US Senate defeats White House-backed jobs bill | Pakistan Today

US Senate defeats White House-backed jobs bill

The bitterly divided US Senate late Thursday defeated a $35 billion item from President Barack Obama’s jobs plan, one aimed at helping states employ teachers, police, and emergency workers.
Lawmakers voted 50-50 to move forward with the legislation, falling short of the 60 votes needed to overcome Republican blocking tactics, in another reminder of polarized Washington’s struggles to prod the sluggish US economy.
Republicans opposed the measure because it would have been paid for by a 0.5 percent tax hike on people who earn more than $1 million annually, a step they charged would stifle job-creating investments.
Obama called the Republicans’ opposition to the bill “unacceptable” and vowed to proceed with other pieces of the $447 billion package.
“Every Senate Republican voted to block a bill that would help middle class families and keep hundreds of thousands of firefighters on the job, police officers on the streets, and teachers in the classroom,” he said.
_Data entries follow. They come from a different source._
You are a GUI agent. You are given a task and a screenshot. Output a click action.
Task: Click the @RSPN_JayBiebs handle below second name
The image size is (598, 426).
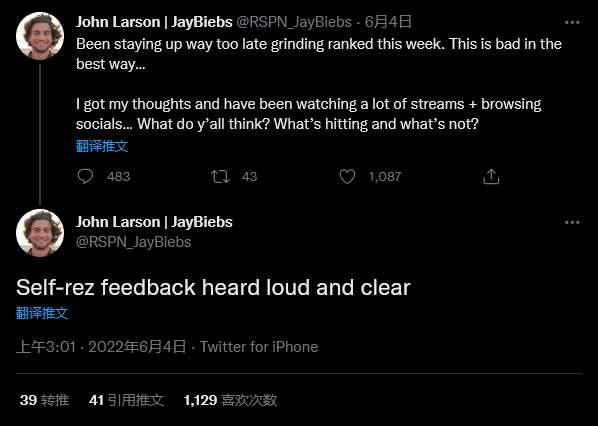[x=133, y=242]
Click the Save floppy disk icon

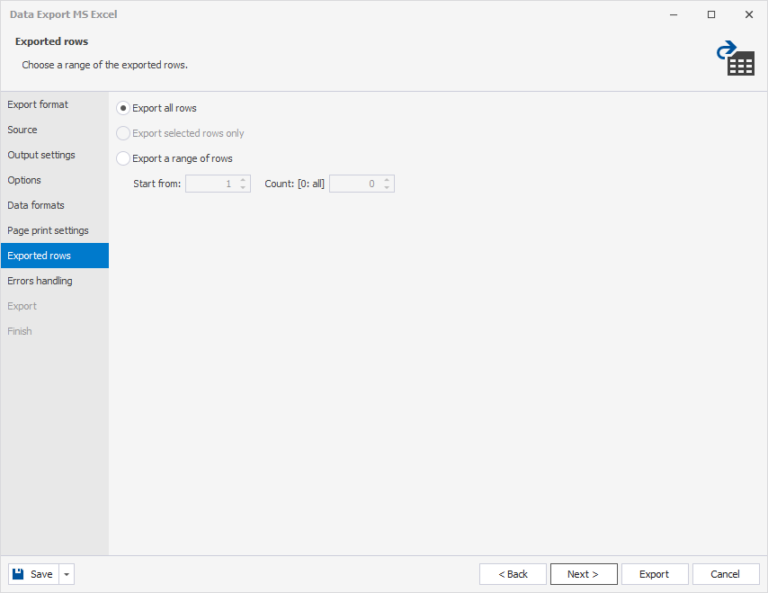[19, 574]
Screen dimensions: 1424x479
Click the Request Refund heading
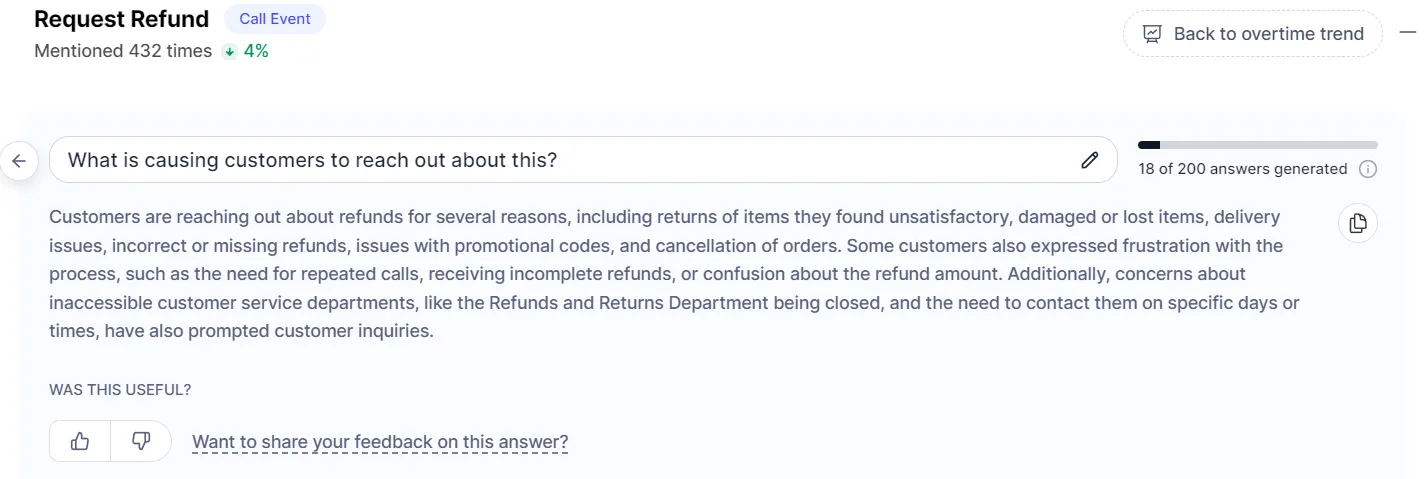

“Those Americans deserve an explanation as to why they don’t deserve those jobs — and every American deserves an explanation as to why Republicans refuse to step up to the plate and do what’s necessary to create jobs and grow the economy right now,” he said in a statement.
Democrats have vowed to force votes on components of Obama’s jobs plan after Republicans blocked the overall measure from advancing, citing opposition to his push to raise taxes on the very richest Americans.
Thursday’s procedural vote was largely a foregone conclusion, but both sides have been working to fire up supporters and win over voters deeply worried about the economy as the campaign to the November 2012 elections heats up.
The Senate also defeated a Republican-backed proposal to repeal a law under which government agencies withhold three percent of payments to contractors — an item also included in Obama’s overall jobs package.
Lawmakers voted to move forward with that bill by a 57-43 margin, again falling short of the 60 needed.
Democrats — including the president — say they back the intent of the legislation but oppose the Republican version because it would be paid for by some $30 billion in cuts to government spending.